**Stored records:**
---

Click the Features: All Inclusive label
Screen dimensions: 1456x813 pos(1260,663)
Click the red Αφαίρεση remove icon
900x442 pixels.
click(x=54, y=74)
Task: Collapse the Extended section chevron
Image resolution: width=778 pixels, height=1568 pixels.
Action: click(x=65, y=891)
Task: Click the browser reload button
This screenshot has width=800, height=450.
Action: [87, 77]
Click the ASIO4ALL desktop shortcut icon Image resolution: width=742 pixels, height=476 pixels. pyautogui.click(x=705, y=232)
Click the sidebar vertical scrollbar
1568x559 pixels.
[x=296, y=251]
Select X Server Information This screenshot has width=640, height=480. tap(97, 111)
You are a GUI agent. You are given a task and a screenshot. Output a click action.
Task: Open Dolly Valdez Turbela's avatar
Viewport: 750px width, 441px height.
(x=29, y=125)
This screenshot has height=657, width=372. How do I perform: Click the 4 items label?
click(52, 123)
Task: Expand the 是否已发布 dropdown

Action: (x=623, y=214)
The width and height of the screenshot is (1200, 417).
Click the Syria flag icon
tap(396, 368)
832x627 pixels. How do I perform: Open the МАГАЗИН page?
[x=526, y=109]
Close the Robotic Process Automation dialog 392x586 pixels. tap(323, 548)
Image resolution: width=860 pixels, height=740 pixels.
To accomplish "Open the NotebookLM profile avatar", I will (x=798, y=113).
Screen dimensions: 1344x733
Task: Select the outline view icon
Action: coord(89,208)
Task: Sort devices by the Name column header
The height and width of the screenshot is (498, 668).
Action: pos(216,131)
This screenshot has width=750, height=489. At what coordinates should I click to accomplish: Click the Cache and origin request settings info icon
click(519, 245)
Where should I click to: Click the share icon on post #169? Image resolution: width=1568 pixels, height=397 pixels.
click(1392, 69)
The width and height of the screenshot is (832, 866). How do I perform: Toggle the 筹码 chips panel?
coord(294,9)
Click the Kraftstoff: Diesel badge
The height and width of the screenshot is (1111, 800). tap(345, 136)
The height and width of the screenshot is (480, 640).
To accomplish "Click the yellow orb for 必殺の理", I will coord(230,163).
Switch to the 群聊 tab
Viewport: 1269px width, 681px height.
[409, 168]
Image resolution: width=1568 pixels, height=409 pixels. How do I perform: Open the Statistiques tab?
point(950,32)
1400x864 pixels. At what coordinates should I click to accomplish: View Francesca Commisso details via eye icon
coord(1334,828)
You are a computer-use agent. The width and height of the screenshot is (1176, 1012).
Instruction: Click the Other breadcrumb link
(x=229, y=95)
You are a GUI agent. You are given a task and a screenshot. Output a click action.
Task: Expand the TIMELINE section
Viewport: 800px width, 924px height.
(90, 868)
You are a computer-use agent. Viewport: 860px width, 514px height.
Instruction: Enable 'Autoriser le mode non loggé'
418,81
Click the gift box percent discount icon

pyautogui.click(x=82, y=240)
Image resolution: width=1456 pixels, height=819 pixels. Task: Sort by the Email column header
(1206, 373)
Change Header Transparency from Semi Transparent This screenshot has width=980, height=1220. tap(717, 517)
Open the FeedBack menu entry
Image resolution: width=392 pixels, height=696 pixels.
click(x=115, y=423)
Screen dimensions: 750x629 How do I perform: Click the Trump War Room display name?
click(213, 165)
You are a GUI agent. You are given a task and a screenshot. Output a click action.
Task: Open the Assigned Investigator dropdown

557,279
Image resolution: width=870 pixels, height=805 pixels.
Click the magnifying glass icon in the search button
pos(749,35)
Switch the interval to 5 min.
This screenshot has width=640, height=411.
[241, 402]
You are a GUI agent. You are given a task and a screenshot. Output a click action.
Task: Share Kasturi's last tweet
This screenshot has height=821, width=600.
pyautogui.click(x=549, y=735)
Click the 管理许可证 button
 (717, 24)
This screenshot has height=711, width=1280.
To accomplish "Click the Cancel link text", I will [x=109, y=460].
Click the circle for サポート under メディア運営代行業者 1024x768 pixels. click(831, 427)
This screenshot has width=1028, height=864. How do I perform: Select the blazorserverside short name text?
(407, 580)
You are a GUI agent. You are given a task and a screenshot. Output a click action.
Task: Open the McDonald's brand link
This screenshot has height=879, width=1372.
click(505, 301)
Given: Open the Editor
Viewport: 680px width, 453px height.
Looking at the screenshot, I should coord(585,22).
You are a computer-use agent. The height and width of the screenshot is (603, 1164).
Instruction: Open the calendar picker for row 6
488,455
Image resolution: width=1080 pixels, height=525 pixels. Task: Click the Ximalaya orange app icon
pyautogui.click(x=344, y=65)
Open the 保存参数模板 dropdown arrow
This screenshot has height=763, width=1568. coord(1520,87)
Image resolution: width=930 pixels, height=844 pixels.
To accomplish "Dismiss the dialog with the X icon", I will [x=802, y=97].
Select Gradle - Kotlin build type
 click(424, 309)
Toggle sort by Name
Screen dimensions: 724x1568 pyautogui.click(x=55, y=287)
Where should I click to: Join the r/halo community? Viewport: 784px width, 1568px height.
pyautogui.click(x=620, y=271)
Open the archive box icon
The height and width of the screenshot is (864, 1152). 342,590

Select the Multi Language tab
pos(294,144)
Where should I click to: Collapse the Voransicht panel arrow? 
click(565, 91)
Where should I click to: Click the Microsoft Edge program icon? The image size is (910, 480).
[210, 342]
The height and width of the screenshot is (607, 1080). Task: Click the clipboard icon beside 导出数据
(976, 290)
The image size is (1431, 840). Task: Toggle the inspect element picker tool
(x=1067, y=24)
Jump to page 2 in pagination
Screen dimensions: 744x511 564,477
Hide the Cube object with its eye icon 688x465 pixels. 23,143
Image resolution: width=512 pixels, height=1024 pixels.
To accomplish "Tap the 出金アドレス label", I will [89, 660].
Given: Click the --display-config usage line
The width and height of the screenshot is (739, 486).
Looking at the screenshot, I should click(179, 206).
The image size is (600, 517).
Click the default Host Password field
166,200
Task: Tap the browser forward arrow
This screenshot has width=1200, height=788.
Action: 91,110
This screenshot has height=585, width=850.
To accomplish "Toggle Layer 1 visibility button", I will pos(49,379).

---

**WORK TO COMPLETE:**
Once you find the line with "Click the Kraftstoff: Diesel badge" above, print it and every line after it up to and including the line with "You are a computer-use agent. The width", exactly as written and nothing else.

**ANSWER BELOW:**
Click the Kraftstoff: Diesel badge
The height and width of the screenshot is (1111, 800). tap(345, 136)
The height and width of the screenshot is (480, 640).
To accomplish "Click the yellow orb for 必殺の理", I will coord(230,163).
Switch to the 群聊 tab
Viewport: 1269px width, 681px height.
[409, 168]
Image resolution: width=1568 pixels, height=409 pixels. How do I perform: Open the Statistiques tab?
point(950,32)
1400x864 pixels. At what coordinates should I click to accomplish: View Francesca Commisso details via eye icon
coord(1334,828)
You are a computer-use agent. The width and height of the screenshot is (1176, 1012).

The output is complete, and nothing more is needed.